=== Begin Enclosure ===

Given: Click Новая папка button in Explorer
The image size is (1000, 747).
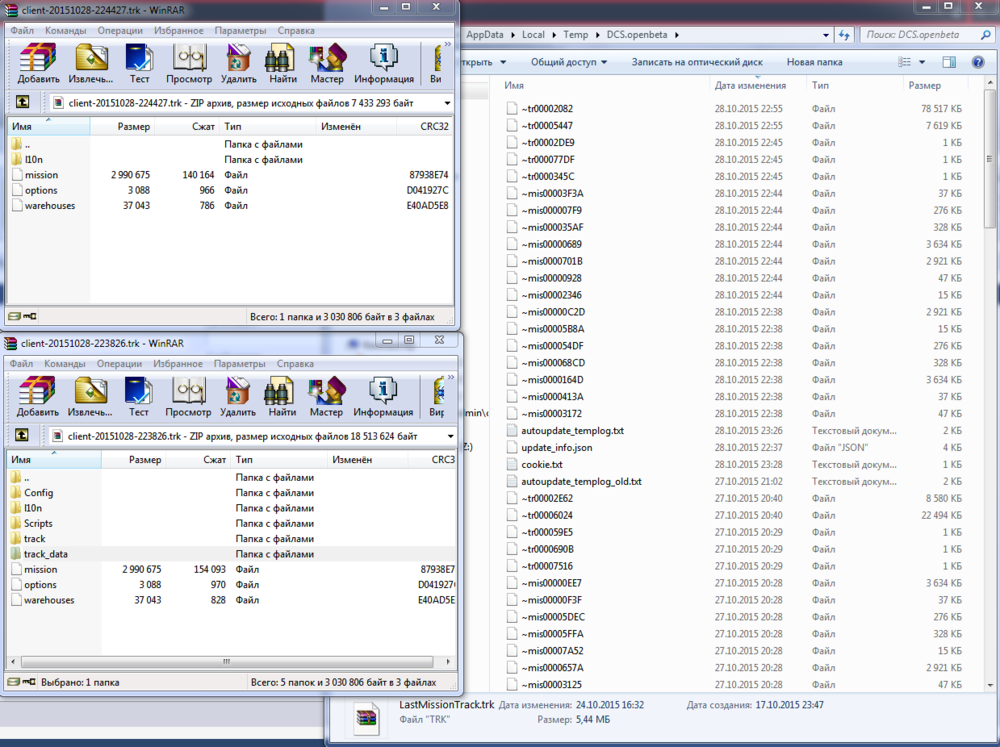Looking at the screenshot, I should tap(814, 62).
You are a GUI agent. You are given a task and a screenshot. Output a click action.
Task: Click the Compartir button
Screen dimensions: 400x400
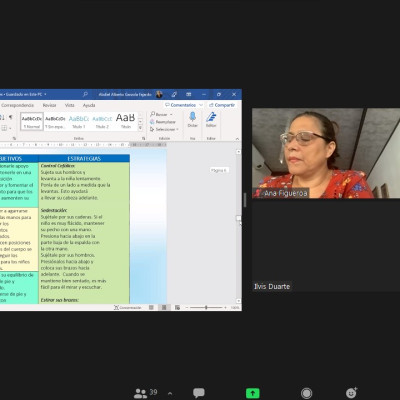[x=222, y=105]
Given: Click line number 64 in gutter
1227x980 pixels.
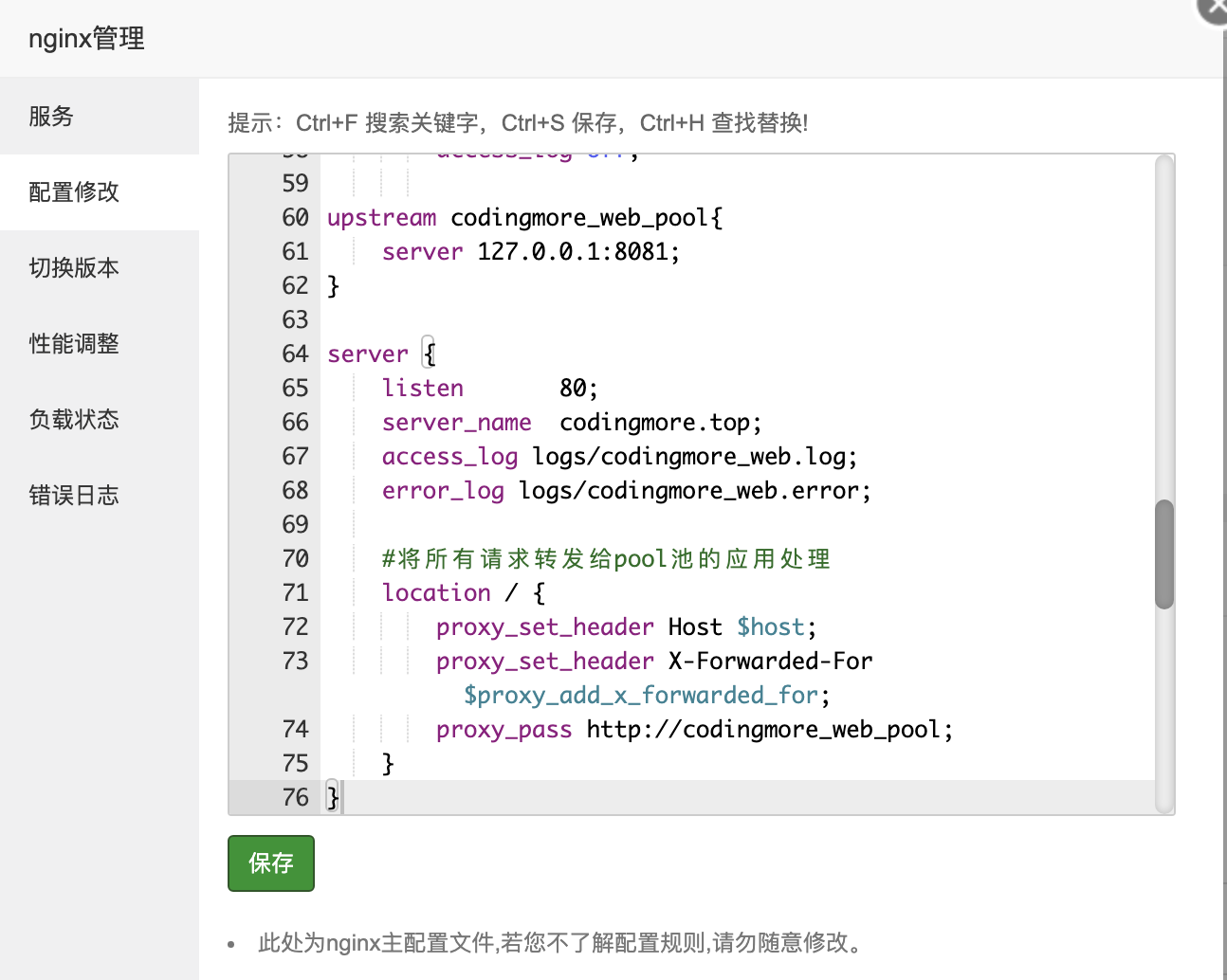Looking at the screenshot, I should coord(295,354).
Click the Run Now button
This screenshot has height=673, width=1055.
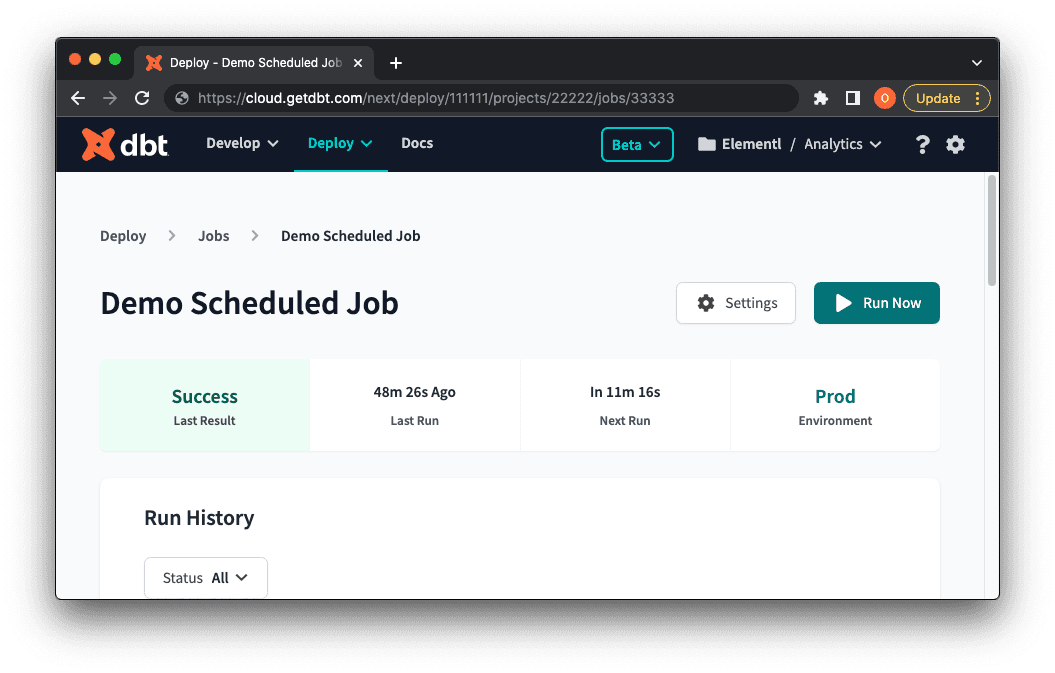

=== End Enclosure ===

Scan the material and collect every line that contains "button".

Problem solution>
Given: Click Новая папка button in Explorer
Task: Click the Compartir button
Click the Run Now button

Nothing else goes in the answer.